Even if you can't find an instance / community that will espouse your unique views, you can create your own, and post whatever you like, and everyone who federates with you will be able to see it. That's how Lemmy is resistant to censorship.

I'm not touching the lemmy.ml question with a ten foot pole, someone else can field that one.

[–] WeirdGoesPro@lemmy.dbzer0.com 9 points 3 hours ago* (last edited 3 hours ago) (15 children)

The original developers of Lemmy are communists who were seeking to create a social media space that would be free from corporate censorship and centralization. When they created ml, they decided to have it be geared towards communists and leftists as their specific flavor of the Lemmy community, because that is what interested them.

If you are looking for a less political and more general instance, I’d recommend:

lemmy.world
sh.itjust.works
lemmy.dbzero.com

[–] NaevaTheRat@vegantheoryclub.org 2 points 14 minutes ago (1 children)

lmfao dbzero terms of service is literally to follow the anarchist COC, hosts Lefty memes, and one of the largest anarchist communities.

World is peak neoliberal, has a stupid media bias bot calibrated for neoliberal positions as centrist, and is explicitly aligned with the USA in law and ethos.

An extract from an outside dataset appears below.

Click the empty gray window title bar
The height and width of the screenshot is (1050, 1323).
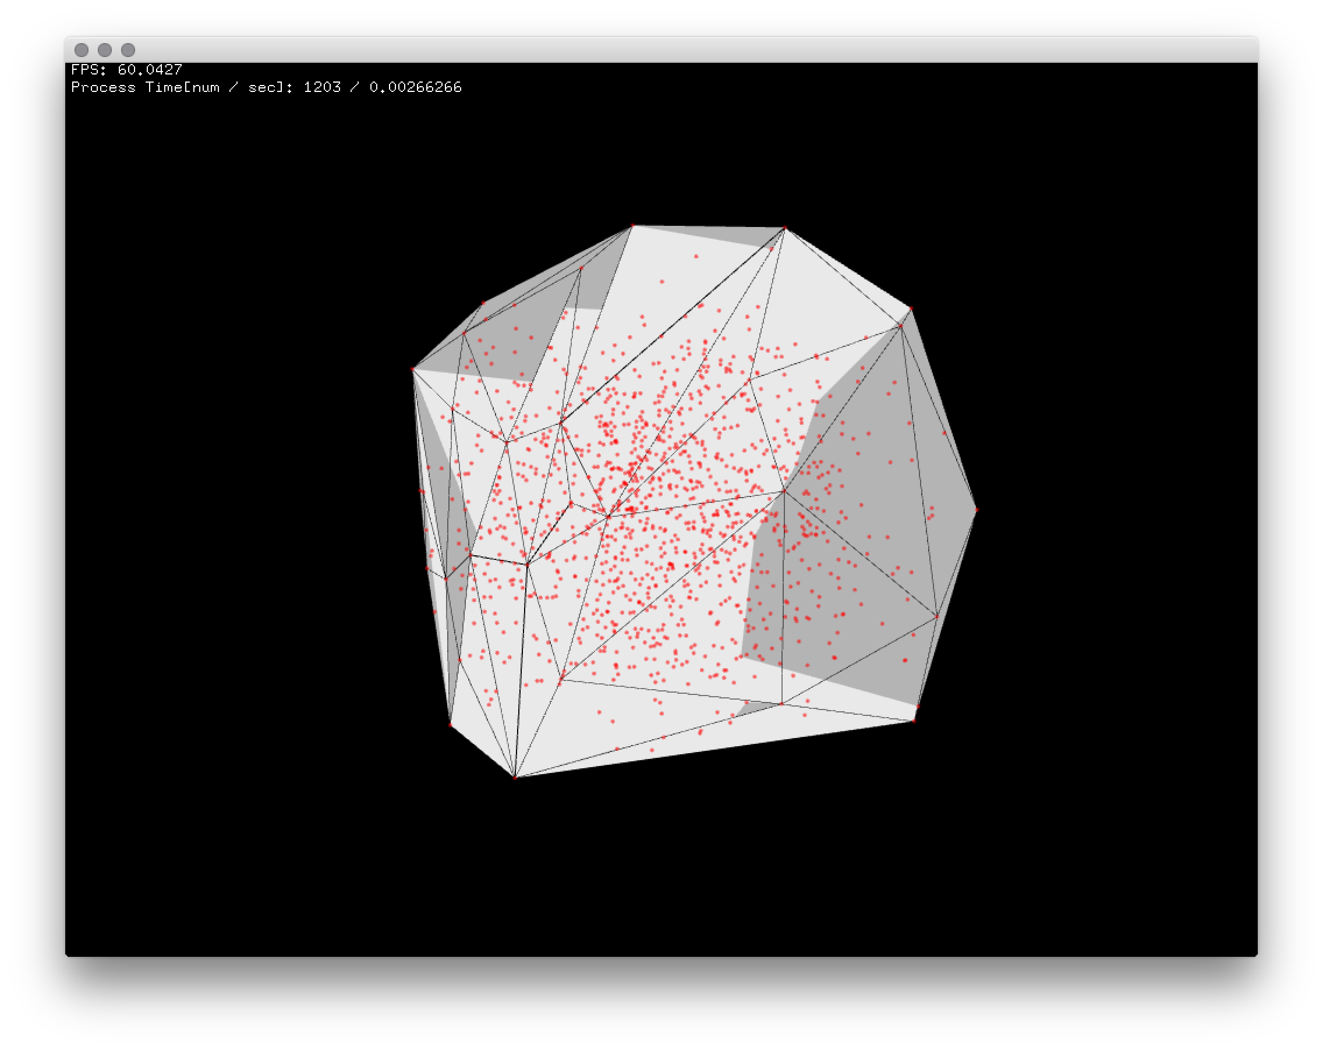[675, 50]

Shitjustworks is similar to world but Canadian.

Life is political and people hosting online communities have ideologies. Shock horror I know. An ideology being invisible to you because you are raised in it does not make it any less explicit.

[–] davel@lemmy.ml 1 points 1 minute ago* (last edited 47 seconds ago)

An ideology being invisible to you because you are raised in it does not make it any less explicit.

https://en.wikipedia.org/wiki/Cultural_hegemony

And invisible ideology in the imperial core today is zombie neoliberalism.

[–] Cowbee@lemmy.ml 18 points 2 hours ago (1 children)

All 3 of those are highly political instances, though. Lemmy.world is overwhelmingly liberal and enforces that bias, and dbzer0 is mostly Anarchists. Sh.itjust.works is the least overtly political but leans liberal.

[–] fartsparkles@sh.itjust.works 6 points 2 hours ago (1 children)

And leans towards eating lots of glitter. At least in my experience.